Coming Home, Going Home
by Roch Carrier
translation by Donald Webb
As much as any author, Roch Carrier has succeeded in bridging the “two solitudes” — les deux solitudes — that distinguish Canada as a nation. His short story Le Chandail — “The Hockey Sweater” — has become a classic of Canadian literature. It appears in the collection Les Enfants du bonhomme dans la lune — “The Children of the Man in the Moon.” which recounts a young boy’s and young man’s experiences. This is the first story in that collection. It is slightly abridged in this translation.
After my first day of school I ran home with my reading book in hand. “Mama, I’ve learned to read!” I proclaimed.
“This is an important day,” she answered, “I want your father to be here to see.”
We waited for him. As soon as we heard his footsteps on the front porch, my first reading book was open on my lap, and I had my finger on the first letter of a short sentence.
“Your boy learned to read today,” my mother told him. She was as nervous as I was.
“Well,” said my father, “things happen quickly these days. Soon enough, son, you’ll be doing like me, reading the newspaper upside down while you sleep!”
“Listen,” I said. And I read the sentence I had learned in school that day, with Sister Brigitte.
My father looked at my mother. My mother did not come and give her son a kiss. And I had learned to read so quickly.
“What’s that?” my father asked.
“I’d say it sounds like English,” said my mother. “Show me your book.” She read the sentence I had learned to decipher. “I still say you’re reading like an English boy. Try again.”
I reread the short sentence.
“But you are reading with an English accent!” my mother exclaimed.
“I’m reading the way Sister Brigitte taught me.”
“Dis-moé pas qu’i’ va apprendre sa langue maternelle en anglais ! — Don’t tell me he’s going to learn his mother tongue in English!” my father protested.
I had noticed that Sister Brigitte did not talk like us, but that was quite normal. We knew that the nuns did nothing like other people: they didn’t dress like other people, they didn’t get married or have children, and they always lived out of the way, hidden. Did Sister Brigitte have an English accent? How could I have known? I had never heard a single word of English.

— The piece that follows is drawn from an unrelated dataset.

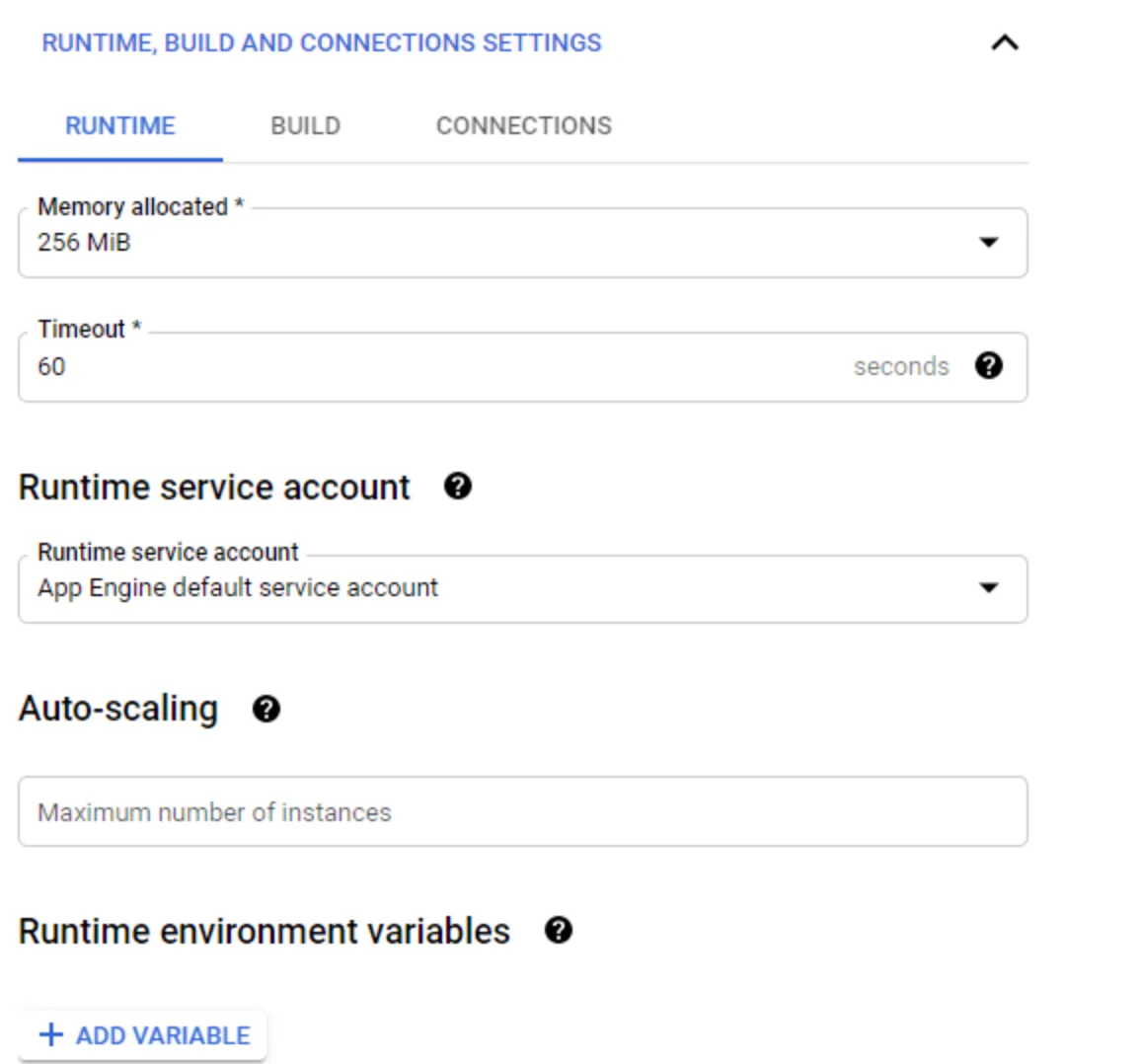Image resolution: width=1141 pixels, height=1064 pixels.
Task: Click the Add Variable button
Action: pos(141,1035)
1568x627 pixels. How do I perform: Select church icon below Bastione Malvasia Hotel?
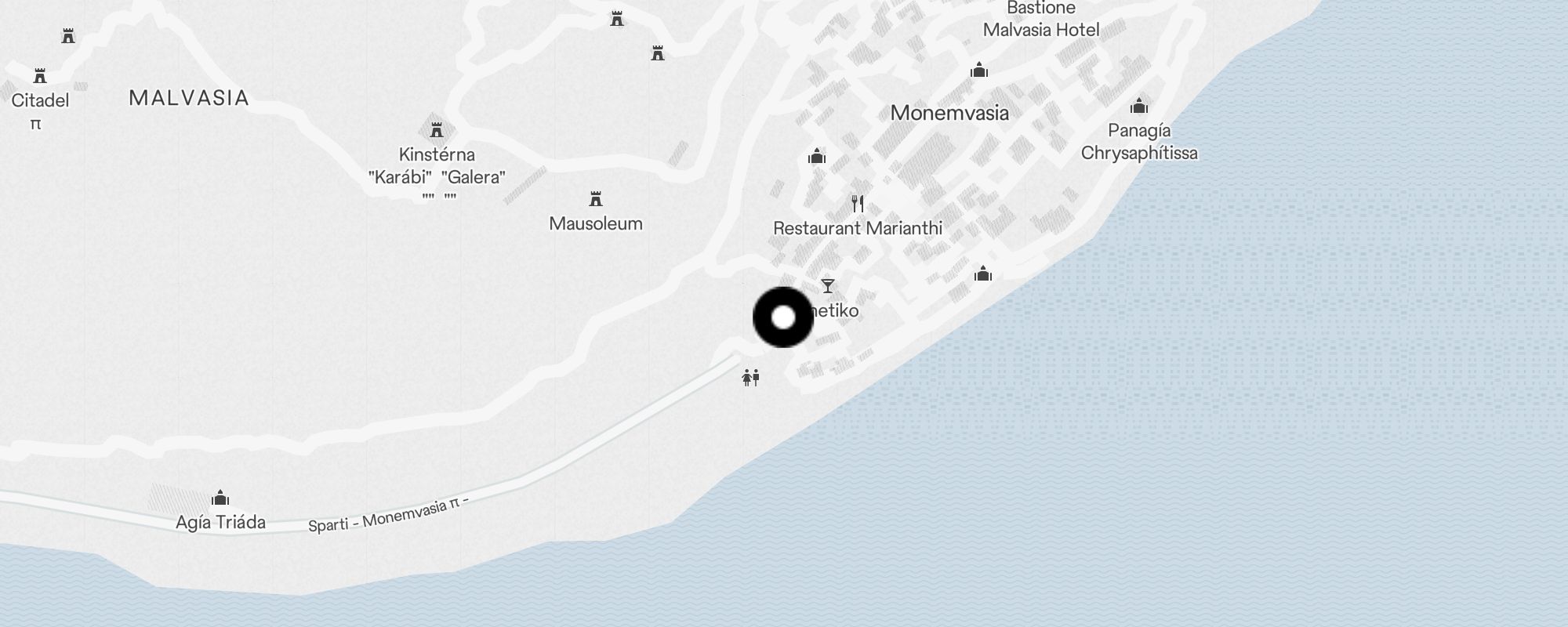978,71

My parents began to whisper to each other that Sister Brigitte was Irish and had not even been born in Canada.
* * *
“Sister Brigitte, where is Ireland?”
She put down her book. “Ireland is the country where my parents, grandparents and great-grandparents were born. I was born in Ireland, too. When I was a child, like you, I lived in Ireland. We had horses and sheep. Then the Lord asked me if I wanted to become a nun. I accepted. Then I left my family. I forgot Ireland and my village.”
“Forgot your village?” I could see in her eyes she did not want to answer.
“God has not seen fit to take me back there.”
“You must miss your country. Sister Brigitte, you are older than some of our grandparents! Will you return to Ireland before you die?”
The old nun must have seen in my face that death was so distant for me that I could talk about it with no concern, as if it were the grass or sky. She said only, “Let’s go on with our reading lesson. Irish schoolchildren are not as as scatterbrained as you.”
* * *
After Christmas vacation, Sister Brigitte was ill. She had lost her memory. We weren’t surprised. We knew that old people lose their memory, and Sister Brigitte had taught some of our grandparents.
At the end of January, the nuns of the convent noticed that Sister Brigitte was not in her room. They looked for her everywhere. Outdoors, a storm was blowing gusts of snow over the houses; you couldn’t see heaven or earth, as the saying goes.
Sister Brigitte had gone out into the storm. Some men from the village found her dark form in the powdery snow. She was barefoot. They asked her, “Où alliez-vous ?”
She answered, “Home. To Ireland.”
Copyright © by Roch Carrier
in Les Enfants du bonhomme dans la lune
Montreal: Stanké, 1976
Translator’s notes:
The father's “protest” is quoted in the original to give the flavour of the dialect. The men who rescue Sister Brigitte ask her a question that must be left untranslated; the meaning of the question is obvious from her reply, and the fact that she answers in English is of paramount importance.
The original title of the story is quite prosaic: La Religieuse qui retourna en Irlande. The title I have chosen summarizes the story but is, ironically, impossible in French.
Why Ireland? It is not strange that Sister Brigitte would be Irish. In a recent Winter Olympics, one of the television commentators seemed a little perplexed that one of the Canadian athletes had an Irish name but spoke only French. There may have been a historical reason for it. In the 19th century and later, many Irish orphans were adopted by French-Canadian families, who allowed the children to retain their original family names.